The Council of Churches of the City of New York (CCCNY) was established in 1815 as the Brooklyn Church and Mission Society. It is the oldest ecumenical council of churches in the United States. The council represents 1.5 million Protestants, Anglicans and Orthodox Christians. A. R. Bernard is the president of the council.

==Milestones==

In 1957 the council sponsored Billy Graham's crusade in a New York City mission in Madison Square Garden, which ran nightly for 16 weeks. Since 1963 the council has organized the Family of Man annual banquet. In 1989, the council began to focus on public policy issues and advocacy for the poor.

==The Family of Man Medallion==
The Family of Man Medallion is awarded to "individuals who exemplify excellence in the use of God-given talents in the service of humankind." Since 1963 the council has presented the award to recipients such as the former United States presidents: John F. Kennedy, Dwight D. Eisenhower, Gerald Ford, Richard M. Nixon, and Jimmy Carter.

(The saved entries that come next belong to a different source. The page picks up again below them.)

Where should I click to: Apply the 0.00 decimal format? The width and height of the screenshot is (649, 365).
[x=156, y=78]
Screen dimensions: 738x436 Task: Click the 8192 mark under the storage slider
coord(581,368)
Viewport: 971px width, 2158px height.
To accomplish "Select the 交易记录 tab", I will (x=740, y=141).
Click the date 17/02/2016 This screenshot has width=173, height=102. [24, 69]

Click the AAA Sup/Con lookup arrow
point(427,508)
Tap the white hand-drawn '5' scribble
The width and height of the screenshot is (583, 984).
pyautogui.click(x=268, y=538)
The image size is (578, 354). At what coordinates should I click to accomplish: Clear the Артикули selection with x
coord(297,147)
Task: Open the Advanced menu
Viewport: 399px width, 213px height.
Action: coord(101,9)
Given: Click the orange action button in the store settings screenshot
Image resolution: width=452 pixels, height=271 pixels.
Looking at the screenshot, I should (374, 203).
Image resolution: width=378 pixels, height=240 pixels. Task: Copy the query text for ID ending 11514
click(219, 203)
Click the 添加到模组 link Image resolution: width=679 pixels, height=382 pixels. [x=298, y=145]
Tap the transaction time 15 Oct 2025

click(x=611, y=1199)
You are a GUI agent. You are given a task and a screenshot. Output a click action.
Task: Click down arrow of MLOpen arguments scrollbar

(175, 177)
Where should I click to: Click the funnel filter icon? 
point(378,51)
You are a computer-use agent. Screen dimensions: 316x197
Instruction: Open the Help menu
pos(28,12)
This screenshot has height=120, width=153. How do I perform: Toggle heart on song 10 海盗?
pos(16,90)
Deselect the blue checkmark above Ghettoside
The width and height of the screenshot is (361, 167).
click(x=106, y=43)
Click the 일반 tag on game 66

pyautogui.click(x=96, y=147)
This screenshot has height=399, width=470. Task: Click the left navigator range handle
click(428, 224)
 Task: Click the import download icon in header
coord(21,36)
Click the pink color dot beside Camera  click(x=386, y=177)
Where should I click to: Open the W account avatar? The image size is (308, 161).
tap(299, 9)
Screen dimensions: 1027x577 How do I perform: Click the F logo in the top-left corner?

The award was also presented to John D. Rockefeller III. Israeli Prime Minister Menachem Begin and Egyptian President Anwar Sadat received the award in 1978. In 2005, David Yonggi Cho was the twenty-fifth person and the first Asian man to receive The Family of Man Medallion.

==Outreach==
In the 1960s, the Council built the Protestant Chapel at JFK International Airport Terminal 4. The chapel provides Sunday worship, Bible study, and chapel counselling to airport employees and the travelling public.

The Council built the Protestant-Orthodox Pavilion at the 1964-1965 New York World's Fair and sponsored the production of the film Parable, directed by Rolf Forsberg, which was the principal attraction in the pavilion. The film depicted humanity as a traveling circus and Christ as a clown. The clown was played by Clarence Mitchell, Tom Erhart portrayed Punch, and Madhur Jaffrey played a magician's assistant. Over three million people visited the pavilion. The film was initially criticized as sacrilegious, but it was well received at the fair and in later showings. However, in building and operating the pavilion the Council incurred a debt of more than $400,000, which took five years to repay.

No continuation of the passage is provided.